以下に文化新聞の記事を引用します。
飯能市坂元の山中に放置されている大型バスの中から、男性の白骨化した死体が見つかった。年齢50歳〜70歳、死後約半年経過していると見られる。現場は、正丸トンネル側入り口の手前に入り、500メートルほど登った地点。バスは民有林の中、林道脇の沢近くに放置されていた。
現場周辺の林道は、刈場坂峠で平成11年8月に土砂崩れが起きた影響から通行止めとなっていた。今月13日、道路工事中の土木作業員がバスの中を覗いたところ、仰向けで横たわっている白骨化死体を発見し、警察に通報して分かった。
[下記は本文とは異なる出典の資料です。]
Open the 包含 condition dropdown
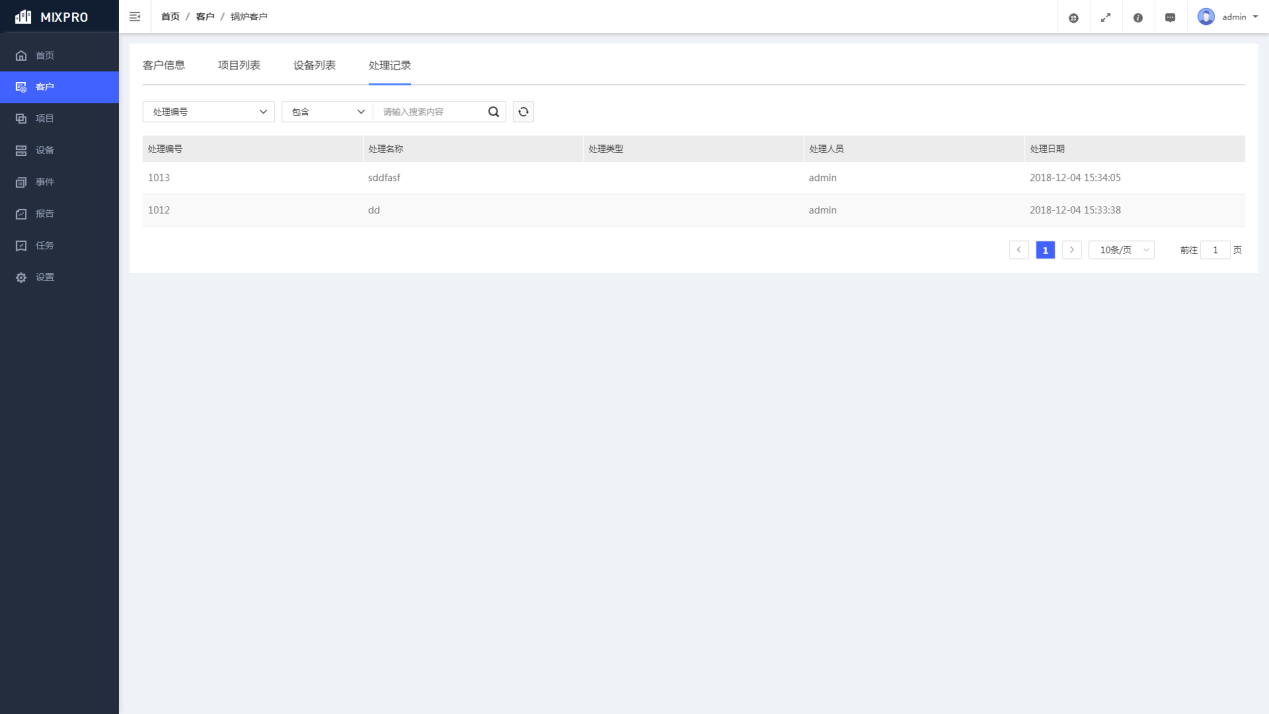The width and height of the screenshot is (1269, 714). point(327,112)
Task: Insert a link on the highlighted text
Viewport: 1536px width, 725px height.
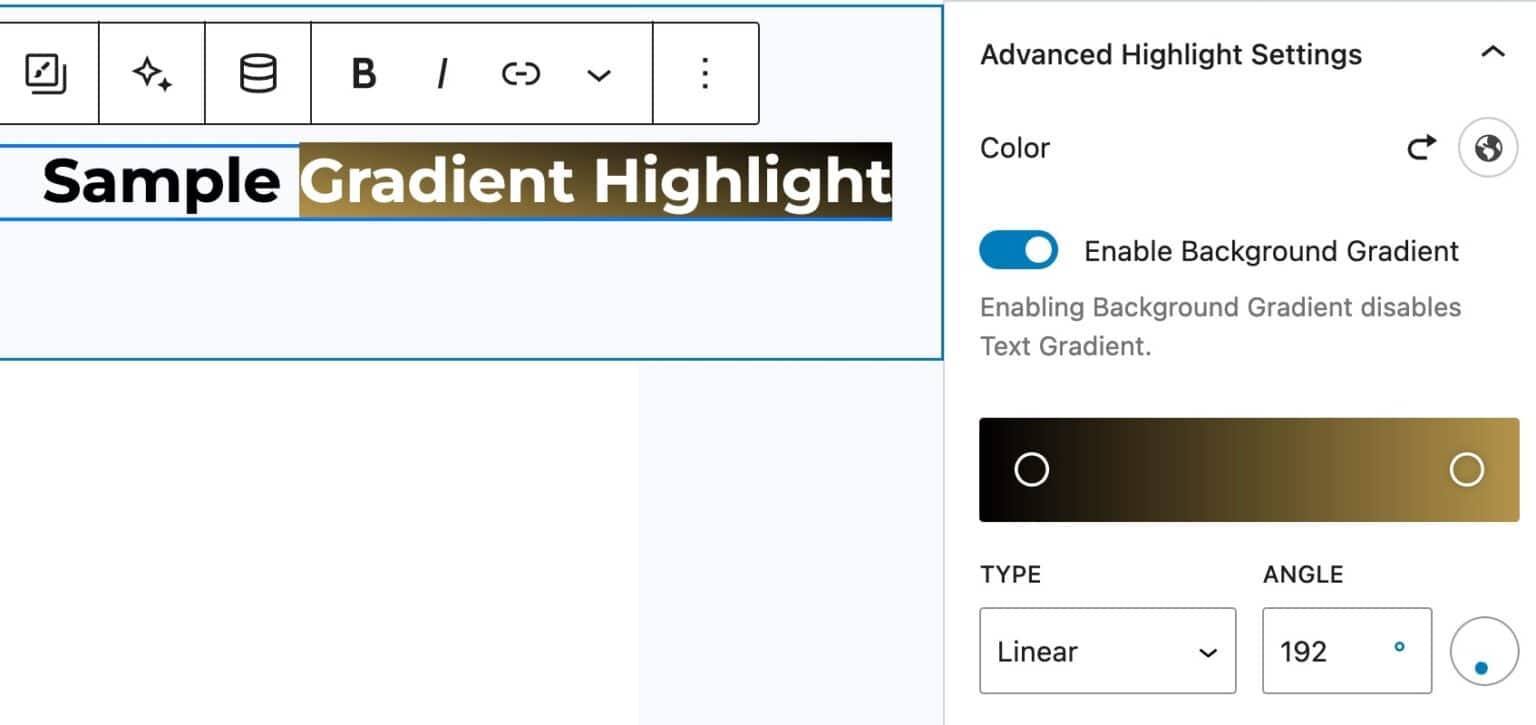Action: coord(519,72)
このバスは10年以上前から現場に置かれていたもので、昭和30〜40年代のアメリカ製。周辺住民の話では、当時、バイクや自動車の愛好家がバスを運び込み、運行目的ではなく集会などに使っていたという。
車内には電気が引かれていたあとや、屋外にトイレもあり、身元不明者はバスの中で生活していたものと思われる。死体が見つかった後部座席周辺には、毛布やコタツがあり、10年ほど前の雑誌、ジュースや酒の空き瓶などが散乱していた。
バスの放置現場より上に民家はなく、現場周辺に人が足を踏み入れることは少ない。地元住民からも生前の身元不明者を見かけたとの情報はなく、いつから住んでいたのかも不明だ。
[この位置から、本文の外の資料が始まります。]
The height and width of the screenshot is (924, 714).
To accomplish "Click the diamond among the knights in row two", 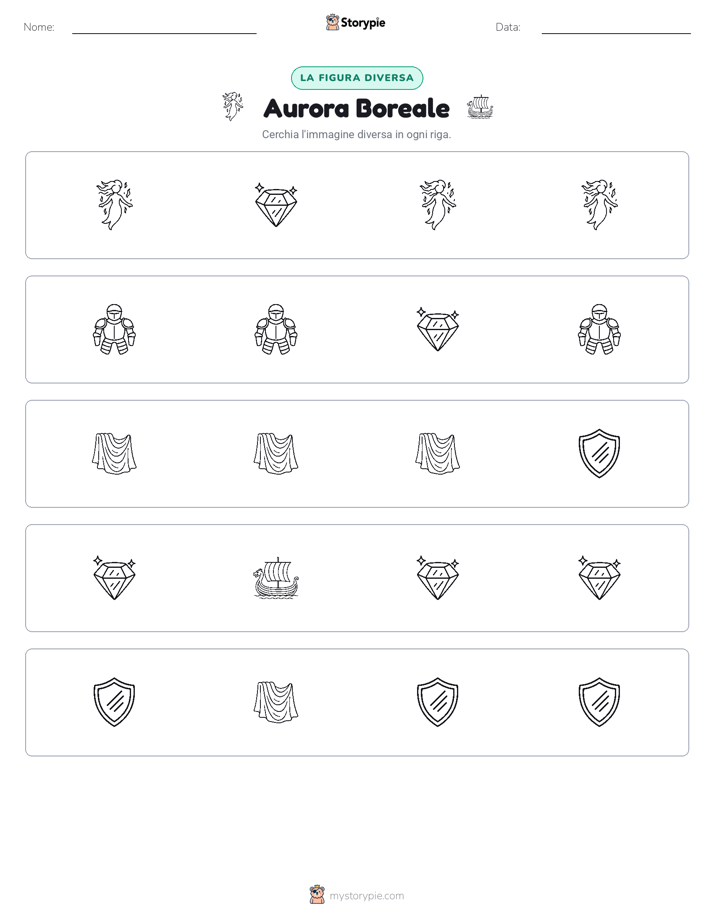I will [438, 329].
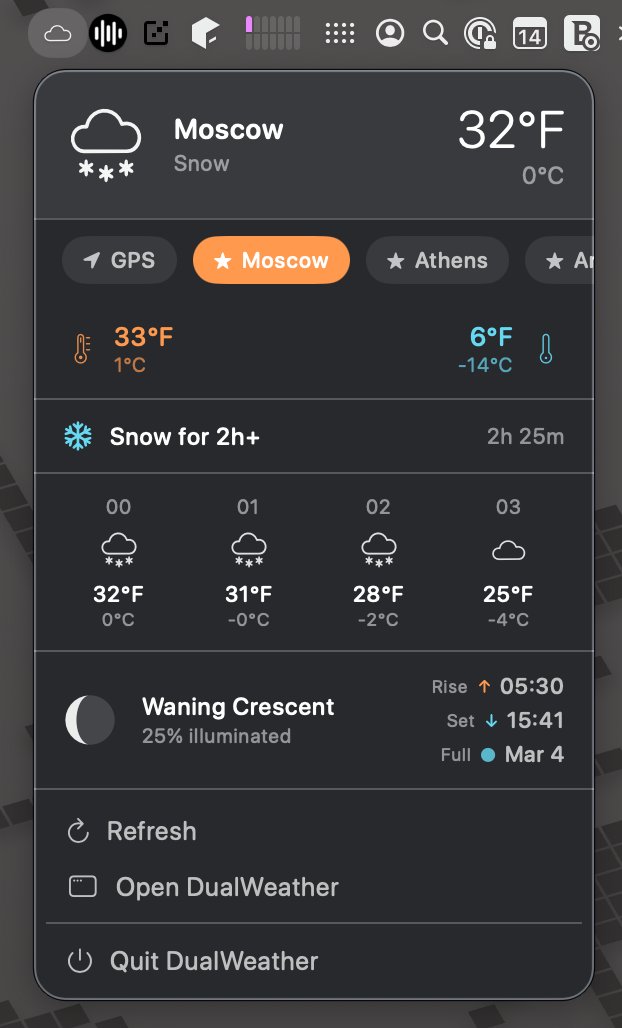Viewport: 622px width, 1028px height.
Task: Click the orange high temperature thermometer icon
Action: coord(82,349)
飯能署は事件の可能性は少ないとし、何らかの理由で車内に住み着き、誰にも看取られることなく死亡した男性の身元、死因の調査を進めている。
飯能市坂元の林道脇に放置されたバスの中から男性の白骨死体が見つかったが(17日付既報)、依然、身元は分かっていない。身長165センチ、年齢50〜70歳、数百円の所持金と、ジーパン、上着等の衣類が残っていた。死後約6ヶ月経過していると見られる。白骨化しているため、体型などは不明。病死または餓死の可能性が高い。
道路工事中の土木作業員がバス内で白骨体を発見し、警察に通報したのが今月13日。男性はバスの中で生活していたらしく、後部座席の毛布の上で仰向けに横たわっており、周囲には雑誌、ジュースや酒の空き瓶などが散乱していた。
バスは昭和30〜40年代に米軍基地などで使用されたもので、10年以上前から現場に置かれていた。所有者は鶴ヶ島に住み、当時、買い取ったバスを運び込み、屋外にトイレ等を設置し住めるように改造。バイクや自動車の愛好家の集まりに使い、その後も、土地所有者の承諾を得て現場に置いていたという。
平成11年に起きた土砂崩れの影響から林道は通行止めとなっていたため、現場周辺に人が足を踏み入れることは少なく、今のところ生前の男性を目撃したとの情報はない。
バスのある現場から徒歩5分ほど下った民家の主婦は「バスがあるのは知っていたけれど、気味が悪いので近づいたことはない。不審な人を見かけたこともなく、噂も聞かなかったので(死体発見を)驚いている」と話す。
飯能署はバス内で男性の指紋を採取し、身元を割り出したいとしている。
全国的に身元不明の死亡者は多く、飯能署管内でも平成6年から13年までの死亡者のうち、その後も身元が分かっていないのは13人。また平成13年中には家出人の捜索願が16件出されている。男性はいつからここで、また家族は。謎だらけだ。